The strongest efforts I’ve experienced personally and been a part of was the restorations of the Hawaiian islands after hurricane Iniki on a 9/11 before 9/11 was anything spectacular, in 1992. Hmmm, having just seen those numbers it would have looked much cooler if it had happened the year earlier… 9/11/1991. But it didn’t, and that’s not the point. After the hurricane ripped through the pacific islands at 140mph, it left an entire island destroyed and much damage on the surrounding islands. My family did as much as we could to help restore our state ranging from cleanups to financial donations. I can remember, to this day, what it meant to be cleaning up debris for neighbors and friends. It was a contribution; a feeling of complete belonging to where I lived.
I’m thankful for those moments, to be honest. I would never be the person to say that “good things come out of tragedies” because I am not sure I really believe the word “tragedy” should be used as much as it is to begin with, personally (although I recognize that thought may be different for any other reader), but I can say that its a beautiful thing that occurs when humanity is in the most dire state of existence. China’s earthquake, Thailand’s tsunami, New Orleans hurricane, California fires are all blatant examples of how everyone tries to get involved and how they see and understand their direct relationship with the earth. Your sole survival relies on the participation you have within the community. I’m reading stories of rescue workers finding live people in rubble, children being pulled out of buildings alive an orphaned, a rescue worker stepping up to feed orphaned infants with her own breast milk, of which without this incredible act, the infants would surely have died. Its a state where there are no obligations, only a natural state of giving and taking. This amazing example of humanity gives way to rebuilding a stronger community and avoiding the “tragedy” again.
So my question now is… wouldn’t it be beautiful if our world could exist with this breath-taking example of humanity all of the time?
Think about it.
Posted by: tabbymarie on: May 20, 2008
Have you ever watched a tea kettle do its job? What about a toaster? If you have, have you ever paid attention to how you felt while watching the tea kettle or toaster? There's always this point where time seems to slow down and every second feels like a minute. But more than that, there's a build-up of … "something" in ourselves as we anticipate the high pitched scream emerge from the pot or the always alarming "pop" of the toaster. Can you feel that?

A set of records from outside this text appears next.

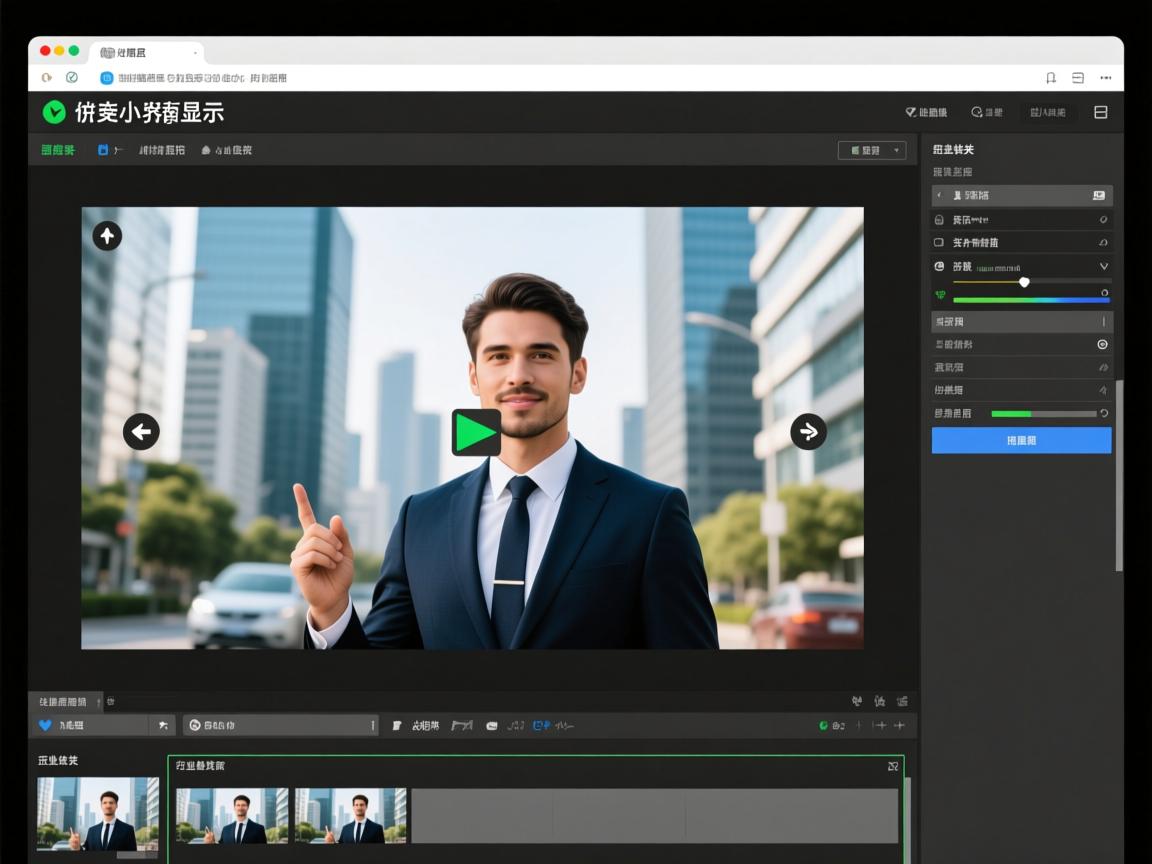Play the video with the green play button
Viewport: 1152px width, 864px height.
coord(476,432)
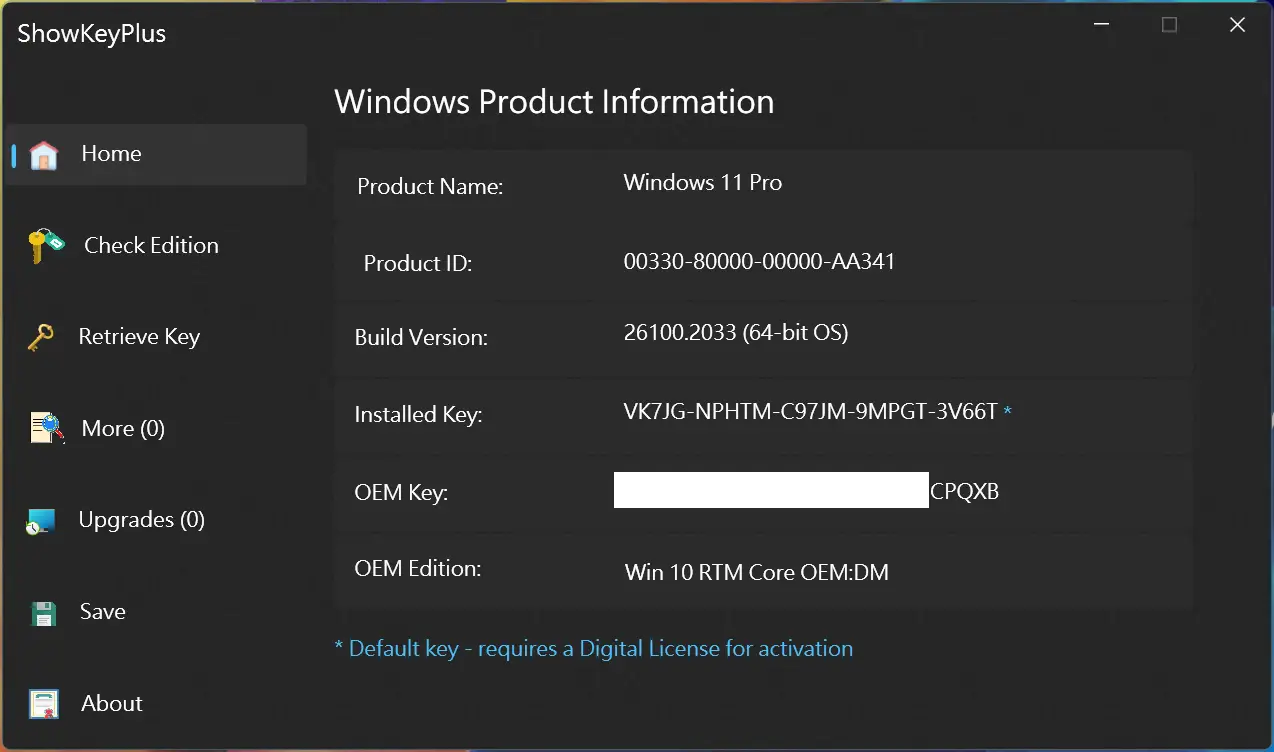Select the Build Version value
The image size is (1274, 752).
(735, 333)
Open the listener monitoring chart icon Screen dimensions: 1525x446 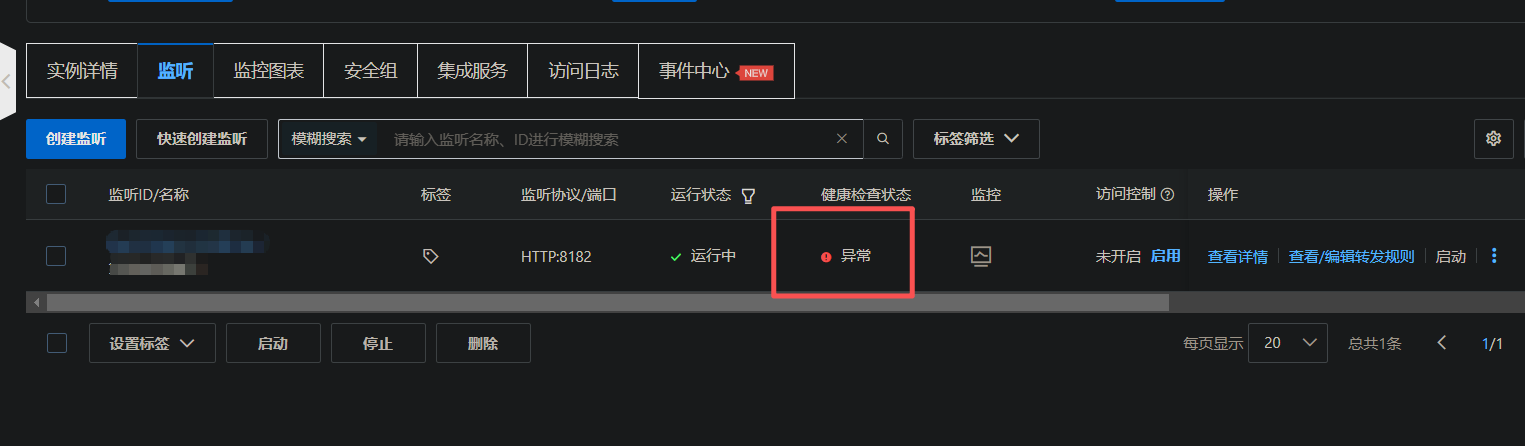tap(981, 256)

Great! That's how I'm feeling today. For some reason I have all of these amazing ideas brewing for my script, some poems, a painting, some photography, etc but the execution is feeling a bit fearful for me. My life for the last 5 years has been very digitally oriented. I write pseudo code in my sleep, for crying out loud. Executing the creative side of me seems like its going to be a bit of work, I'll have to wipe the dust and cobwebs off of that part of my brain and get to work. Maybe I'll write a song. Maybe I'll get more of my book done. There's probably an unending list of stuff I could accomplish; stuff that I left hanging out to dry years ago.
Poems were rolling in my head the other night, as I slept. It was strange, actually. I'm used to working out complex algorithms in my sleep. That started about 7 years ago when I was preparing for the A+ exam, I dreamed that I was labeling parts of a printer. From then on I would work out code or problem spots as I lay down, asleep or not. So poems were new or me. Of course I don't remember the words of most of them now. I just remember the feeling I had. Anger. Its of course something I want to really look into, but it was there, nonetheless. Most of the poems I was writing seemed aimed at my parents, which doesn't necessarily seem surprising for most of the world, but I'm nearly thirty years old! I kinda feel like any issues I seriously had with my parents should be long over by now. I guess that's a lie I told myself.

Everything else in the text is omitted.